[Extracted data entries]
-------------------------
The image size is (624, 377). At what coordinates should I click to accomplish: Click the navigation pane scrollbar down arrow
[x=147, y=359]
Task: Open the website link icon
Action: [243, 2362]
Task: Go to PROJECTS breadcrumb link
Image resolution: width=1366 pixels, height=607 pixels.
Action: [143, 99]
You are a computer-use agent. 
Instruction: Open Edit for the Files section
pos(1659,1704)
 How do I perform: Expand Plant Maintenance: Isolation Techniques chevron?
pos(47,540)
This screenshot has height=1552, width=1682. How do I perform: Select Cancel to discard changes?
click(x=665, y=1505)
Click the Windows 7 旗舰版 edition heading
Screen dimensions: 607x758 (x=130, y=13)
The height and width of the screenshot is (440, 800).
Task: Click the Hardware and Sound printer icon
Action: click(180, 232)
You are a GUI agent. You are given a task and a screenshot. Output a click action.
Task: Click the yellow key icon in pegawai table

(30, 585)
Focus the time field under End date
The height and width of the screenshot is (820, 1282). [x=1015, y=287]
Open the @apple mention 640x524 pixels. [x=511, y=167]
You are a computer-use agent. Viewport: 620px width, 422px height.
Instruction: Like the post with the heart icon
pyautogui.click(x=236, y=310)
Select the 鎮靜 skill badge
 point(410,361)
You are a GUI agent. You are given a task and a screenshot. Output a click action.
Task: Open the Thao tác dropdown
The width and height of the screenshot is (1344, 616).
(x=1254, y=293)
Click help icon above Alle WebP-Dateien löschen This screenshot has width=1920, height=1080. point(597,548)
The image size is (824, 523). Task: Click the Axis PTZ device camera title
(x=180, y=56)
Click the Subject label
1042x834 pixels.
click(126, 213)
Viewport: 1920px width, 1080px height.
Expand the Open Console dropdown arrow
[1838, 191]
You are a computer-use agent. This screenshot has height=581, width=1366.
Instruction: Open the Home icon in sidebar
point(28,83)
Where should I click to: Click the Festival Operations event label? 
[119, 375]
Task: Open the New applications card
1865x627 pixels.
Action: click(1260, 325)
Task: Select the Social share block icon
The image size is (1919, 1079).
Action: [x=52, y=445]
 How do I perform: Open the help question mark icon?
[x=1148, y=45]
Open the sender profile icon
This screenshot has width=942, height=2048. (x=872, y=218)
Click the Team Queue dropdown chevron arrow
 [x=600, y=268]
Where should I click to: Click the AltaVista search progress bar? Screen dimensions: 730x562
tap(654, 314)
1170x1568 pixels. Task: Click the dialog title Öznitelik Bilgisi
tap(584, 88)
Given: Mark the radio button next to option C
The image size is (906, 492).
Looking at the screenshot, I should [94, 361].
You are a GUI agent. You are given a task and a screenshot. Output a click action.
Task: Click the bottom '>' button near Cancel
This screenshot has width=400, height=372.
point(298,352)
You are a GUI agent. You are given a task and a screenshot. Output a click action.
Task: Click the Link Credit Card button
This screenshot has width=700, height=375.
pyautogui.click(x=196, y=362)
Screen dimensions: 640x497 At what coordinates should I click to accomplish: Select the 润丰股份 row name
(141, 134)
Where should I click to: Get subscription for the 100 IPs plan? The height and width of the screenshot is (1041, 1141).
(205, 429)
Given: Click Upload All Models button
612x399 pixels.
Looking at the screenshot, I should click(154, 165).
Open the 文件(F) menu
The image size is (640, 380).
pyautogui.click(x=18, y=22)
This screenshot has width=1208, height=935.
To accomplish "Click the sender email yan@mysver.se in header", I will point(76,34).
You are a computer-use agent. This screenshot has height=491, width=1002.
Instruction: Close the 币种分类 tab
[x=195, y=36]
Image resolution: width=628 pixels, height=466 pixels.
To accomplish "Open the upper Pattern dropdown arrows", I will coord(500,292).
-------------------------
▶ [TO BE DONE]:
Copy all of the entries above word for word, with no changes.

▶ [OUTPUT FOR THIS TASK]:
The image size is (624, 377). At what coordinates should I click to accomplish: Click the navigation pane scrollbar down arrow
[x=147, y=359]
Task: Open the website link icon
Action: [243, 2362]
Task: Go to PROJECTS breadcrumb link
Image resolution: width=1366 pixels, height=607 pixels.
Action: [143, 99]
You are a computer-use agent. 
Instruction: Open Edit for the Files section
pos(1659,1704)
 How do I perform: Expand Plant Maintenance: Isolation Techniques chevron?
pos(47,540)
This screenshot has height=1552, width=1682. How do I perform: Select Cancel to discard changes?
click(x=665, y=1505)
Click the Windows 7 旗舰版 edition heading
Screen dimensions: 607x758 (x=130, y=13)
The height and width of the screenshot is (440, 800).
Task: Click the Hardware and Sound printer icon
Action: click(180, 232)
You are a GUI agent. You are given a task and a screenshot. Output a click action.
Task: Click the yellow key icon in pegawai table

(30, 585)
Focus the time field under End date
The height and width of the screenshot is (820, 1282). [x=1015, y=287]
Open the @apple mention 640x524 pixels. [x=511, y=167]
You are a computer-use agent. Viewport: 620px width, 422px height.
Instruction: Like the post with the heart icon
pyautogui.click(x=236, y=310)
Select the 鎮靜 skill badge
 point(410,361)
You are a GUI agent. You are given a task and a screenshot. Output a click action.
Task: Open the Thao tác dropdown
The width and height of the screenshot is (1344, 616).
(x=1254, y=293)
Click help icon above Alle WebP-Dateien löschen This screenshot has width=1920, height=1080. point(597,548)
The image size is (824, 523). Task: Click the Axis PTZ device camera title
(x=180, y=56)
Click the Subject label
1042x834 pixels.
click(126, 213)
Viewport: 1920px width, 1080px height.
Expand the Open Console dropdown arrow
[1838, 191]
You are a computer-use agent. This screenshot has height=581, width=1366.
Instruction: Open the Home icon in sidebar
point(28,83)
Where should I click to: Click the Festival Operations event label? 
[119, 375]
Task: Open the New applications card
1865x627 pixels.
Action: click(1260, 325)
Task: Select the Social share block icon
The image size is (1919, 1079).
Action: [x=52, y=445]
 How do I perform: Open the help question mark icon?
[x=1148, y=45]
Open the sender profile icon
This screenshot has width=942, height=2048. (x=872, y=218)
Click the Team Queue dropdown chevron arrow
 [x=600, y=268]
Where should I click to: Click the AltaVista search progress bar? Screen dimensions: 730x562
tap(654, 314)
1170x1568 pixels. Task: Click the dialog title Öznitelik Bilgisi
tap(584, 88)
Given: Mark the radio button next to option C
The image size is (906, 492).
Looking at the screenshot, I should [94, 361].
You are a GUI agent. You are given a task and a screenshot. Output a click action.
Task: Click the bottom '>' button near Cancel
This screenshot has width=400, height=372.
point(298,352)
You are a GUI agent. You are given a task and a screenshot. Output a click action.
Task: Click the Link Credit Card button
This screenshot has width=700, height=375.
pyautogui.click(x=196, y=362)
Screen dimensions: 640x497 At what coordinates should I click to accomplish: Select the 润丰股份 row name
(141, 134)
Where should I click to: Get subscription for the 100 IPs plan? The height and width of the screenshot is (1041, 1141).
(205, 429)
Given: Click Upload All Models button
612x399 pixels.
Looking at the screenshot, I should click(154, 165).
Open the 文件(F) menu
The image size is (640, 380).
pyautogui.click(x=18, y=22)
This screenshot has width=1208, height=935.
To accomplish "Click the sender email yan@mysver.se in header", I will point(76,34).
You are a computer-use agent. This screenshot has height=491, width=1002.
Instruction: Close the 币种分类 tab
[x=195, y=36]
Image resolution: width=628 pixels, height=466 pixels.
To accomplish "Open the upper Pattern dropdown arrows", I will coord(500,292).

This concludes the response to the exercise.